Matthew Salter, Department of Environmental Science and Analytical Chemistry, Stockholm University
Matthew Salter, Department of Environmental Science and Analytical Chemistry, Stockholm University

How would you describe your project in a few sentences?

We are interested in determining whether β-N-methylamino-L-alanine (BMAA), a toxic metabolite of cyanobacteria, becomes aerosolised when bubbles burst at the seawater-atmosphere interface. If it does, then there is the potential for it to be inhaled by humans living near water bodies with cyanobacteria blooms, such as the Baltic Sea. This would be a presently unassessed route of human exposure to the toxin.

What are your most important results, and for whom are they particularly useful?

To date, we have studied the aerosolisation of Nodularia spumigena, a cyanobacterium known to produce BMAA, under controlled conditions, in a sea spray simulation chamber. Using this approach, we have shown that this cyanobacterium and its toxins are aerosolised in significant quantities during bubble bursting experiments in our sea spray chamber. We have also collected field samples of sea spray that will be analysed for the presence of cyanobacteria in the Baltic aerosols. The results are potentially important for our understanding of the exposure of coastal populations to aerosolised BMAA during cyanobacteria blooms.

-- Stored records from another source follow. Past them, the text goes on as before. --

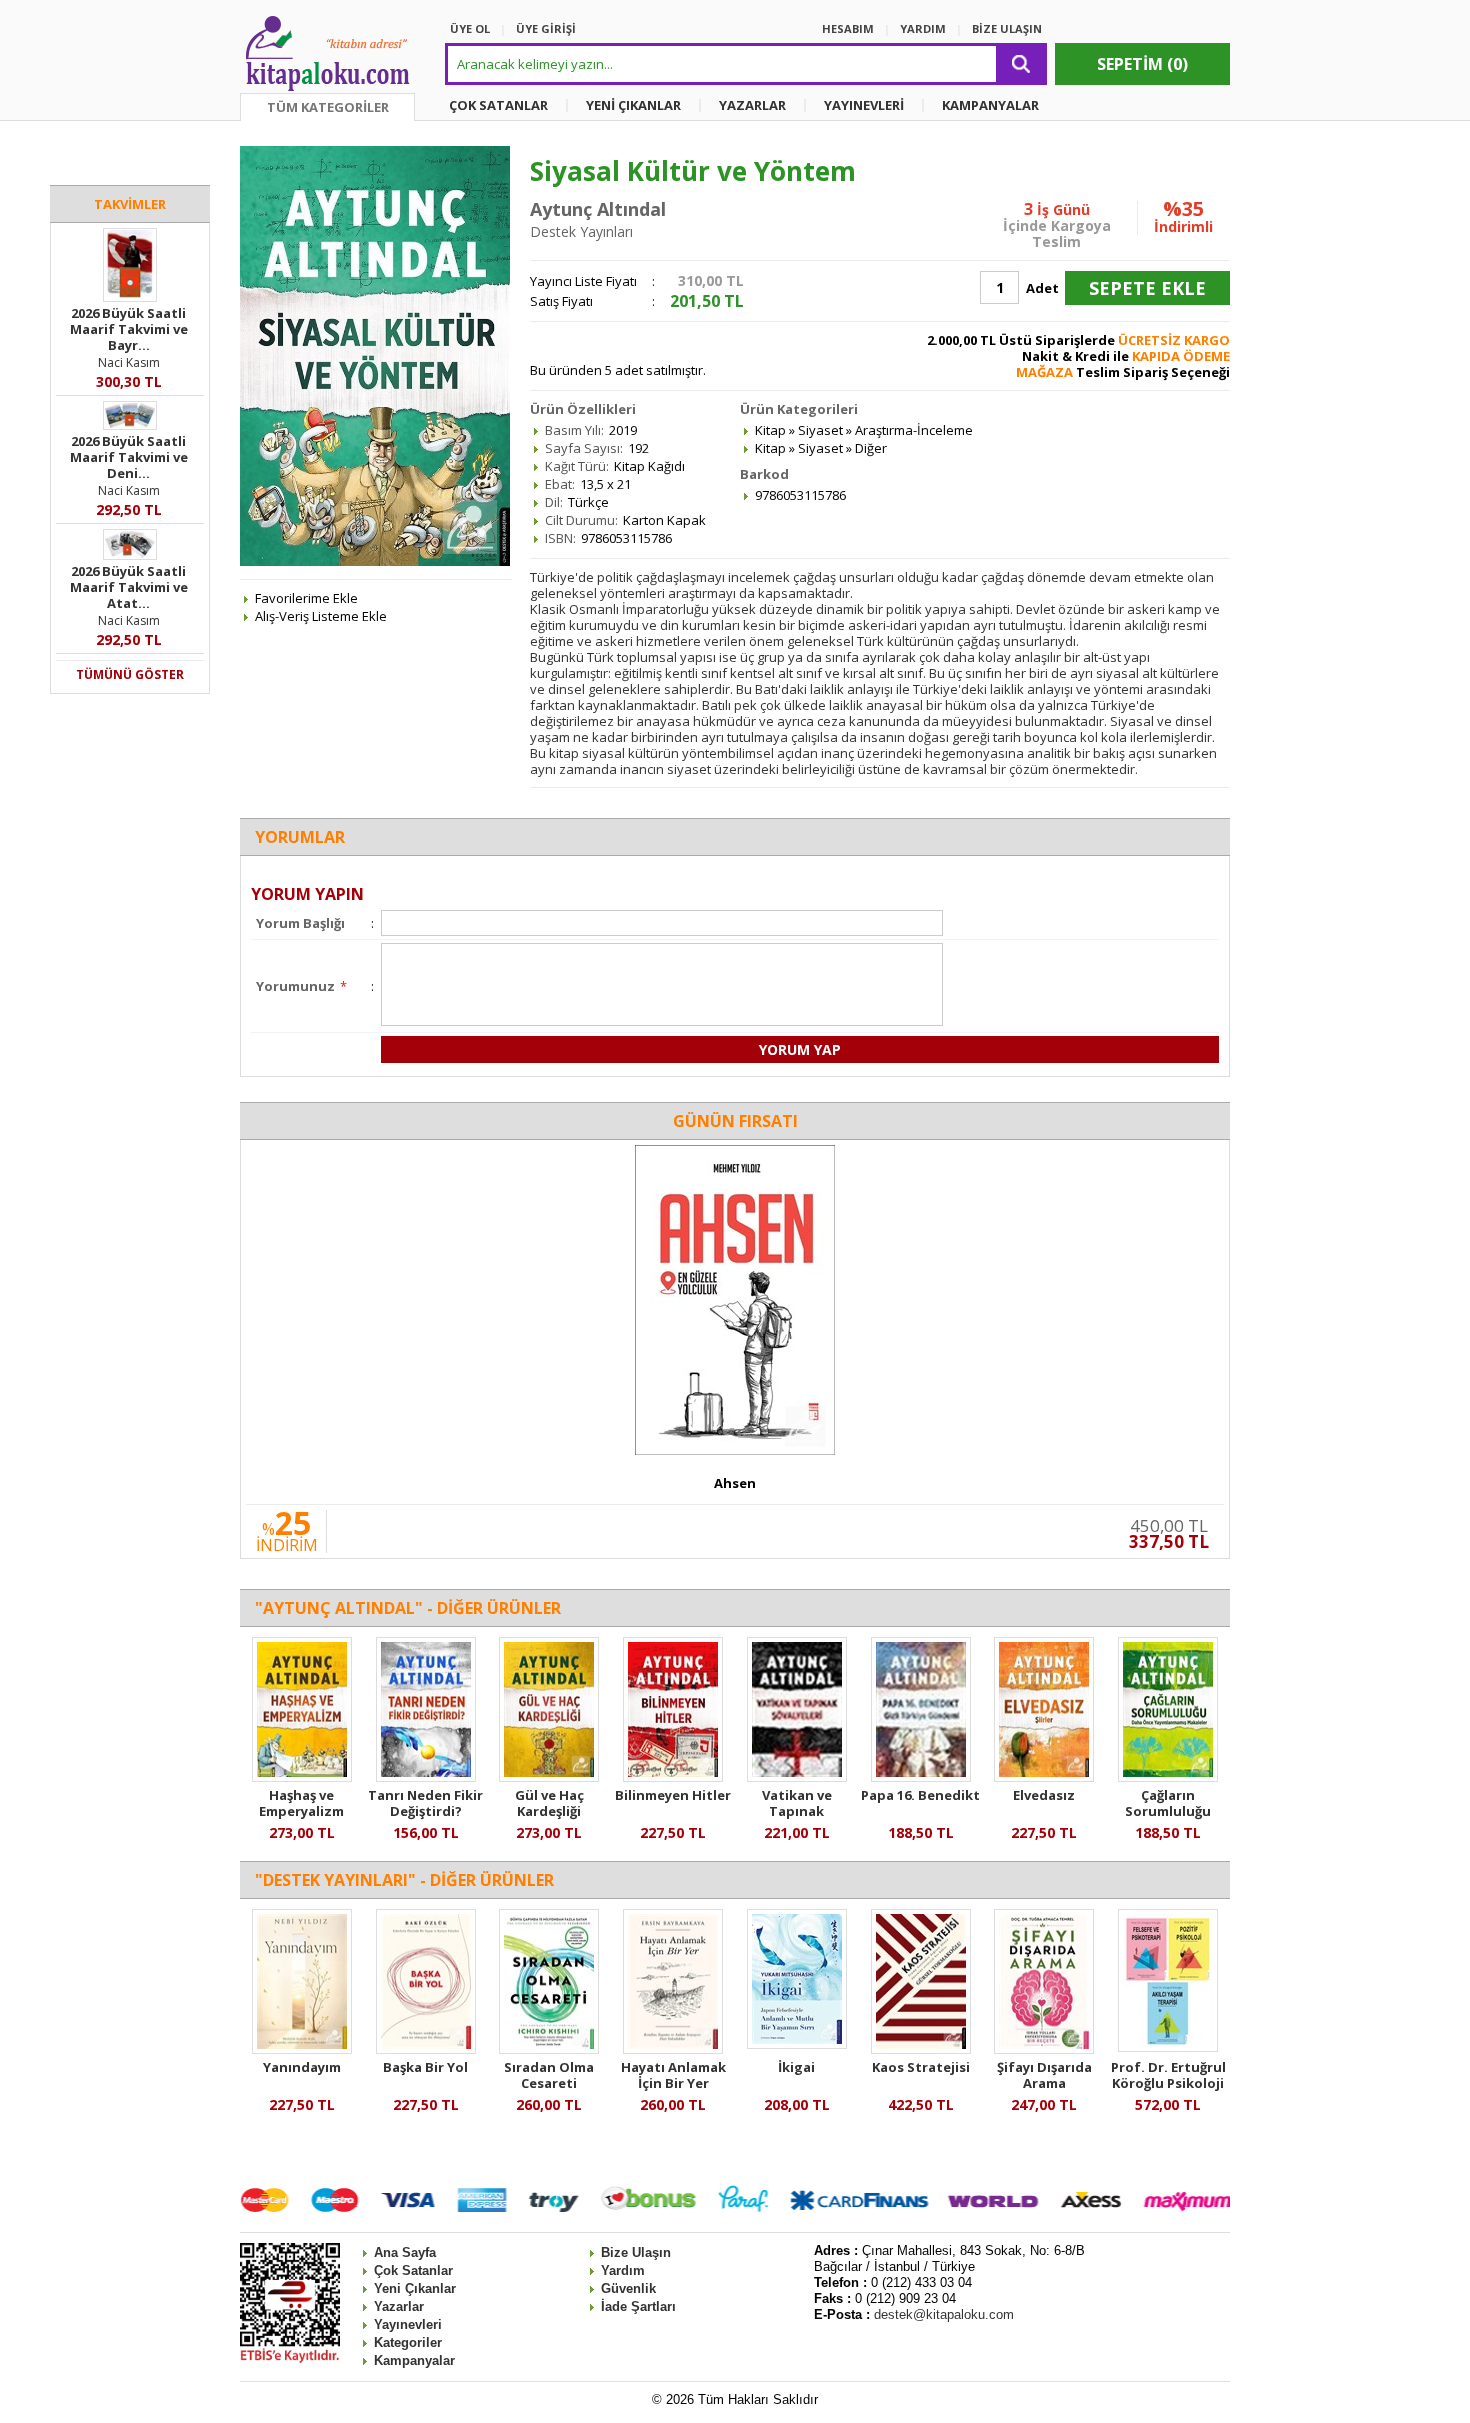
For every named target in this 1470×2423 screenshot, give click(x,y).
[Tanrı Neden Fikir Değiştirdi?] (426, 1777)
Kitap (770, 430)
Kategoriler (408, 2342)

How can it assist an ecosystem-based management of the marine environment?

Improved understanding of the transfer of cyanobacteria and their toxins between the Baltic Sea and the atmosphere is highly relevant since it will both improve our scientific understanding of the Baltic Sea environment and lead to strategic advice to practitioners and policy makers. The potential risks of inhaling sea spray aerosol containing BMAA and other cyanotoxins is of direct relevance to risk assessment models and policy makers in the Baltic region.